Material for the task:
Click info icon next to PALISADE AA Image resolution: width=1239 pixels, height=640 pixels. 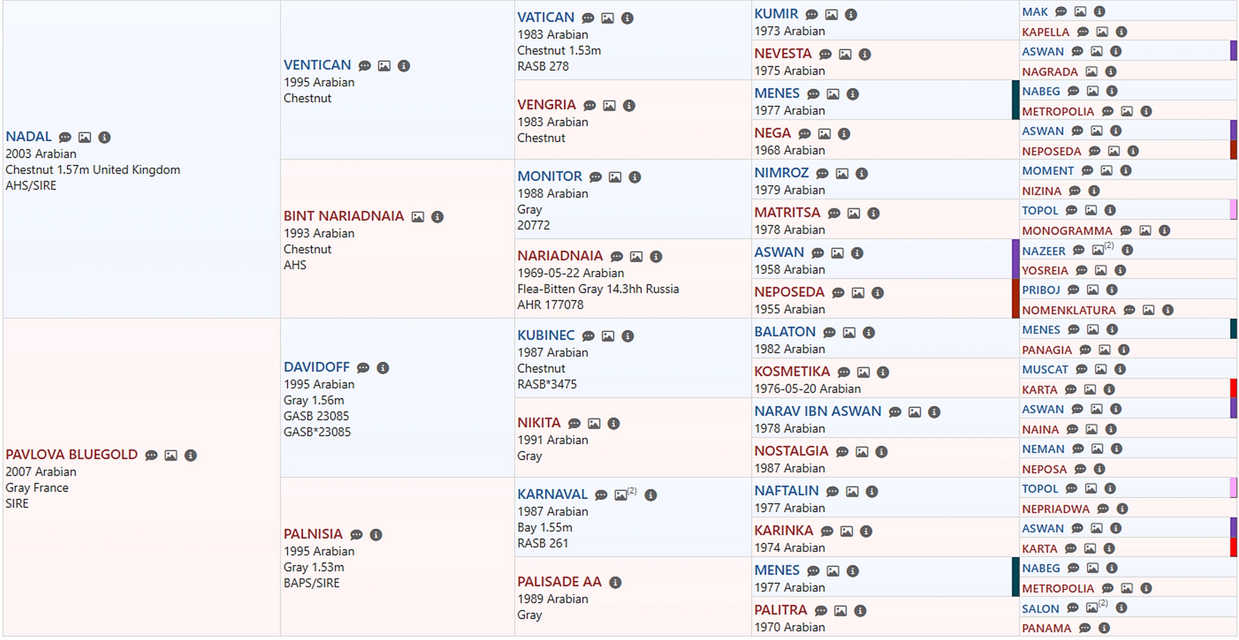(x=615, y=582)
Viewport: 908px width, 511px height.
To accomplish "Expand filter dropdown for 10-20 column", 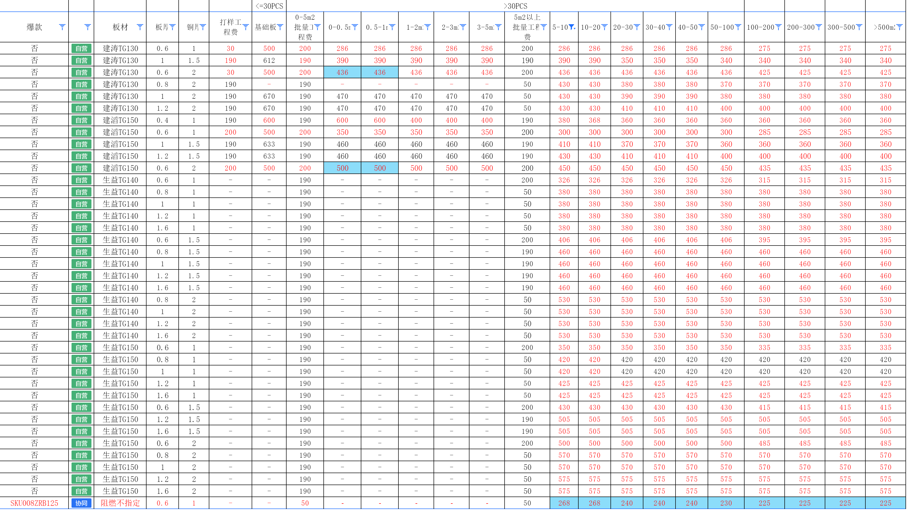I will (604, 27).
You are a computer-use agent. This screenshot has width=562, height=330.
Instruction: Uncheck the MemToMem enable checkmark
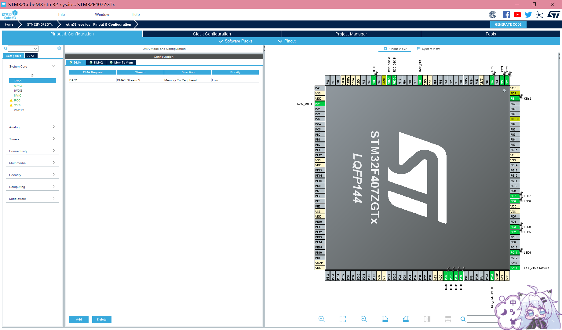tap(111, 62)
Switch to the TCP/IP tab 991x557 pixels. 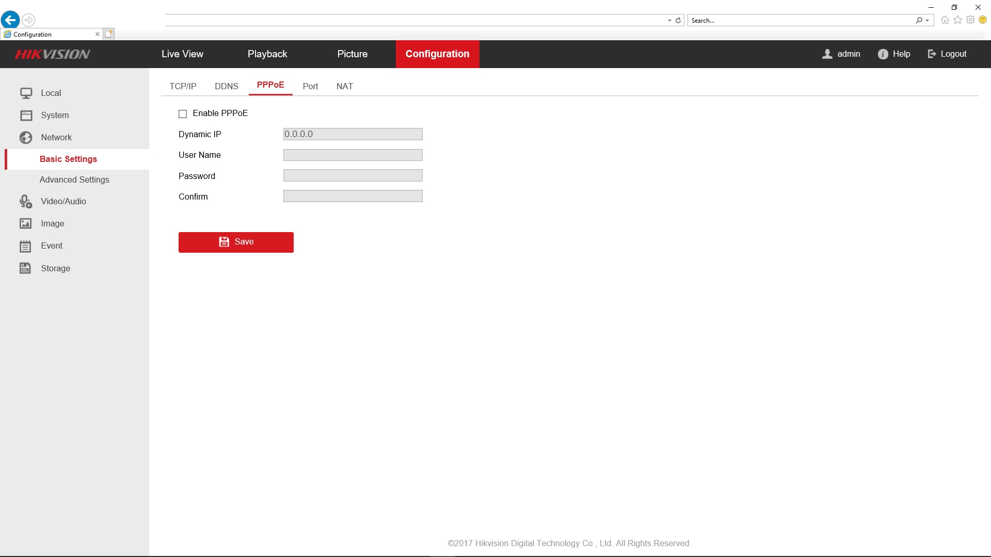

Instructions for the task:
Only the lines between the one containing "Instruction: Uncheck the" and the last line of the listing above, both included, should be written out, exactly and without pictures.

Response area:
Instruction: Uncheck the MemToMem enable checkmark
tap(111, 62)
Switch to the TCP/IP tab 991x557 pixels. 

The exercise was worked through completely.